* Stored records:
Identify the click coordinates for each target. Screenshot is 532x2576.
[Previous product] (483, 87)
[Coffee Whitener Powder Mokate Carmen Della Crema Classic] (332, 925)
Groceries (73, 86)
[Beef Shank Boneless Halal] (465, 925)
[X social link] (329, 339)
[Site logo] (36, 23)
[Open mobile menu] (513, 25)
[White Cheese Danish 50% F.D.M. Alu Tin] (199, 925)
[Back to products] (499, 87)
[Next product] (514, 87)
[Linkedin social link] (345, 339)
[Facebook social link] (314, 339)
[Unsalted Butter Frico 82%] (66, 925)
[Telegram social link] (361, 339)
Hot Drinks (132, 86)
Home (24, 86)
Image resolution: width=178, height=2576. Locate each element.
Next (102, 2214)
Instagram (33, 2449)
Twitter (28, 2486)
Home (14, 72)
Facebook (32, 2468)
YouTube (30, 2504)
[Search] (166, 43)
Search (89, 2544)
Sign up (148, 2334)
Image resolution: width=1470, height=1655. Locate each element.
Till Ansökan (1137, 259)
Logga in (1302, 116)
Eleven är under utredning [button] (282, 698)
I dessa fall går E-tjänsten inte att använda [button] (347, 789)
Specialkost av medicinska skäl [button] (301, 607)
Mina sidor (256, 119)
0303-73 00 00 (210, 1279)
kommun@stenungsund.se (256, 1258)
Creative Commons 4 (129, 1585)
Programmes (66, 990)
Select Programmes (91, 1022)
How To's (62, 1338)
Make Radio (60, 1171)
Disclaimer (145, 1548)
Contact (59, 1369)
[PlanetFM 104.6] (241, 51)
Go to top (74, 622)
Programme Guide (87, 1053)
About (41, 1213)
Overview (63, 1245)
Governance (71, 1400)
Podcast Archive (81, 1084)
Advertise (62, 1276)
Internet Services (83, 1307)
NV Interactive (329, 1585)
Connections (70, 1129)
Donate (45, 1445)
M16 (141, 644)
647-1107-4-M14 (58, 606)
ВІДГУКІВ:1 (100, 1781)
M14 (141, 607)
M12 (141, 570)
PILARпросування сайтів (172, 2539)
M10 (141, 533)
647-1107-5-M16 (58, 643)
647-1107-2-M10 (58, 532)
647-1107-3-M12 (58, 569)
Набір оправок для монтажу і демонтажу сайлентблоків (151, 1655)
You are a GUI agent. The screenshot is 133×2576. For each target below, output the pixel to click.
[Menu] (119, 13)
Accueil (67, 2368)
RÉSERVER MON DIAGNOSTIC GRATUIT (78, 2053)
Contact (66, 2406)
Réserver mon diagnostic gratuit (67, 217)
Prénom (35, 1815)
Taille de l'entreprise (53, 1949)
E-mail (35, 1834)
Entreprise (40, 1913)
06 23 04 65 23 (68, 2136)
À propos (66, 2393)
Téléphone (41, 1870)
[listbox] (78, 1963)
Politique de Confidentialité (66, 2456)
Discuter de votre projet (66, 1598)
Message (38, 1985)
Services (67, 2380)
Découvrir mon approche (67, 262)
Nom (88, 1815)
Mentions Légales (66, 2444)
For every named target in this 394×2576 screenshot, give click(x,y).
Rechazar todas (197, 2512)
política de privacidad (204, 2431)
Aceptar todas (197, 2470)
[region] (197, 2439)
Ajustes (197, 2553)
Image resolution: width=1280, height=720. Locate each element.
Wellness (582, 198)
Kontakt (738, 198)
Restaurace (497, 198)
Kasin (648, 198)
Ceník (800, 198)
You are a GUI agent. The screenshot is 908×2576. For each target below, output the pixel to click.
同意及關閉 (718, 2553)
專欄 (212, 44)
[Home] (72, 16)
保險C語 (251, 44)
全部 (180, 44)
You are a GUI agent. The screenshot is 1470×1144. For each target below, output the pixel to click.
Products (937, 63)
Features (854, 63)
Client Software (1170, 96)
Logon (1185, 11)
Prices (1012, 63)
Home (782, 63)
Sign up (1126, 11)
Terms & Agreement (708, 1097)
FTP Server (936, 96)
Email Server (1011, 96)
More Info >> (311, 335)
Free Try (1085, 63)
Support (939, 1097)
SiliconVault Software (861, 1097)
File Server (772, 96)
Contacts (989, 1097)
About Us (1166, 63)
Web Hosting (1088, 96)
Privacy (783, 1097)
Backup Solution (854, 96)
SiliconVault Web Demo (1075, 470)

* What the exercise asks: Word for word, repeat the line holding "Features (854, 63)" and all lines after it through the end of the entries above.

* Solution:
Features (854, 63)
Client Software (1170, 96)
Logon (1185, 11)
Prices (1012, 63)
Home (782, 63)
Sign up (1126, 11)
Terms & Agreement (708, 1097)
FTP Server (936, 96)
Email Server (1011, 96)
More Info >> (311, 335)
Free Try (1085, 63)
Support (939, 1097)
SiliconVault Software (861, 1097)
File Server (772, 96)
Contacts (989, 1097)
About Us (1166, 63)
Web Hosting (1088, 96)
Privacy (783, 1097)
Backup Solution (854, 96)
SiliconVault Web Demo (1075, 470)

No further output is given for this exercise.